Customs officials at the Kempegoda International Airport (KIA), on Sunday, caught six passengers in two separate cases and recovered over 10 kg of gold biscuits worth ₹3.4 crore from them.
In the first case, the officials identified a bag at the luggage scanner containing yellow metal concealed in speakers of a music system from a Singapore-bound flight on Sunday night.
Checked-in bags were scanned during the primary scanning and on suspicion, marked for further verification. The officials put the bag on the conveyor belt in the last row to identify of owner but no one picked it up.
Subsequently, the ground handling staff picked up the bag from the belt and ascertained the details of the passenger through the tag. The owner was later identified as Noorulayne, a Singapore national, who was detained for further investigations.
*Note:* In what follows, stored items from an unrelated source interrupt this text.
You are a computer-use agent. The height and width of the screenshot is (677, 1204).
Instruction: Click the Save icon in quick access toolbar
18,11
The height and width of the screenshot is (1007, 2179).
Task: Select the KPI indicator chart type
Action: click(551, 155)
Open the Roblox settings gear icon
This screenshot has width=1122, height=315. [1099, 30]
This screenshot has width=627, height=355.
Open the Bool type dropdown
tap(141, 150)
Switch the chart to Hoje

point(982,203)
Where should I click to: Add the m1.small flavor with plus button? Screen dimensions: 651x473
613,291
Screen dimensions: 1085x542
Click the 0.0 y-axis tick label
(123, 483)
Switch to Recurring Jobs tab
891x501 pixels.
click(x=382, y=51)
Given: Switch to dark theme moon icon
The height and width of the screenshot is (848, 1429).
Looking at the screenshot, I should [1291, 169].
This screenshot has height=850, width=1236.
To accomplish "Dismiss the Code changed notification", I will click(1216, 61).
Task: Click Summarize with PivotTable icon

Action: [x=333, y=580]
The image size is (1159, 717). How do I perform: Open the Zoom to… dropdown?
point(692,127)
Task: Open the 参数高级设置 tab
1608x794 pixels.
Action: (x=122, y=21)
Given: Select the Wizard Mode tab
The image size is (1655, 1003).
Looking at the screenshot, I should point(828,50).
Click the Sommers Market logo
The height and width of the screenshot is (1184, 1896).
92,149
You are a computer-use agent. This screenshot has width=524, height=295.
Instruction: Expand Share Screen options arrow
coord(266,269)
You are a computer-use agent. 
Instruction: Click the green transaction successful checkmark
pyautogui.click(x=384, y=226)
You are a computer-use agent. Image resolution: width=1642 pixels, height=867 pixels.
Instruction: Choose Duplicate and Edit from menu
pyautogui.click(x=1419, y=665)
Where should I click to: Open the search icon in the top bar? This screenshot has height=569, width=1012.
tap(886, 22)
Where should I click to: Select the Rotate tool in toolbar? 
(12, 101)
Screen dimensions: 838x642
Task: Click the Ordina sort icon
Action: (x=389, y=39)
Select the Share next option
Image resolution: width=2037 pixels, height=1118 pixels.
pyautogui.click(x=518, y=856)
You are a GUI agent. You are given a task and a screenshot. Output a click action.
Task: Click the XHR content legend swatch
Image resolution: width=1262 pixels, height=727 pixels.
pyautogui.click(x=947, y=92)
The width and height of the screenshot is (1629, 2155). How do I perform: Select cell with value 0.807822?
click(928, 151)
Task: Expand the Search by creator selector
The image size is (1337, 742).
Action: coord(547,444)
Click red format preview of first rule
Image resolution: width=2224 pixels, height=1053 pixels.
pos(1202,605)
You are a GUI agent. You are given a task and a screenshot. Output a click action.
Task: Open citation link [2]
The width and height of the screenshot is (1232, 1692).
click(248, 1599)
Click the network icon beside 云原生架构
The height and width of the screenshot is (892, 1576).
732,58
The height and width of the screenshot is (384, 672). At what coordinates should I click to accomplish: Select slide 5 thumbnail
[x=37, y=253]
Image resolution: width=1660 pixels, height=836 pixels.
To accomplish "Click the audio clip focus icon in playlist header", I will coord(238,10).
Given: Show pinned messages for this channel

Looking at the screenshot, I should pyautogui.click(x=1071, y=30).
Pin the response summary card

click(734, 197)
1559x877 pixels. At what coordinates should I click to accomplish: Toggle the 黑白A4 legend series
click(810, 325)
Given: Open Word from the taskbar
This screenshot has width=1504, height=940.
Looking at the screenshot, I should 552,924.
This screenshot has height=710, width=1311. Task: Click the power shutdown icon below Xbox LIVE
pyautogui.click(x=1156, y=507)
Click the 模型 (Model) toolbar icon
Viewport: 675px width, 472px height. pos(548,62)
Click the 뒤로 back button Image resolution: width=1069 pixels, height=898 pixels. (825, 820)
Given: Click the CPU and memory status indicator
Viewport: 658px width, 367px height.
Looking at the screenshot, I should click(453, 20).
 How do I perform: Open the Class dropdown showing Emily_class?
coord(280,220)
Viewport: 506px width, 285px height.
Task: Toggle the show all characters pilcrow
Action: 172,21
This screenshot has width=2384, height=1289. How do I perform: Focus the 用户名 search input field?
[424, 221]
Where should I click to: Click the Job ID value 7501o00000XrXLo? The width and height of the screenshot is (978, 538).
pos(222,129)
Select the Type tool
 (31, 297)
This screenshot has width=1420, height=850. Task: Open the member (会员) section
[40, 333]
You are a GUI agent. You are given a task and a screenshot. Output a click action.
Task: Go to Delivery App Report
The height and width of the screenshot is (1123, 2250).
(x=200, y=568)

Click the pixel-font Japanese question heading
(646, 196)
On opening the suitcase, two cartons were found bearing speakers. The bottoms of the speakers were wound with black insulation tape. On removal of the tape, a yellow metal item was found wrapped inside. Further examination revealed that they contained gold biscuits of 100 gram each. The biscuits were removed one by one from each of the speakers and a total of 92 gold biscuits weighing 100 grams each were recovered. The gold biscuits totally weighing 9.2 kg is valued at ₹3.02 crore, the officials said.
This is one of the biggest single case gold seizures by the city’s Airport Customs in recent times, officials said.
Second case
In another case on the same day, officers of Airport Customs seized gold weighing 1.16 kg valued at ₹38.35 lakh from five passengers who arrived from Bahrain. The passengers Md. Ali, Abdul Kadir, Nagoor Mevan, Sathik Batcha and Shahul Hameed, were intercepted by Customs Officers at the airport on the basis of information and scanning of their checked-in baggages.
“The passengers, residents of Chennai, Tamil Nadu, arrived from Bahrain. Each passenger had concealed two gold biscuits each weighing 233.28 gm, wrapped in adhesive tape and kept between clothes in their checked-in baggage,” Harsh Vardhan Umre, Additional Commissioner of Customs, said.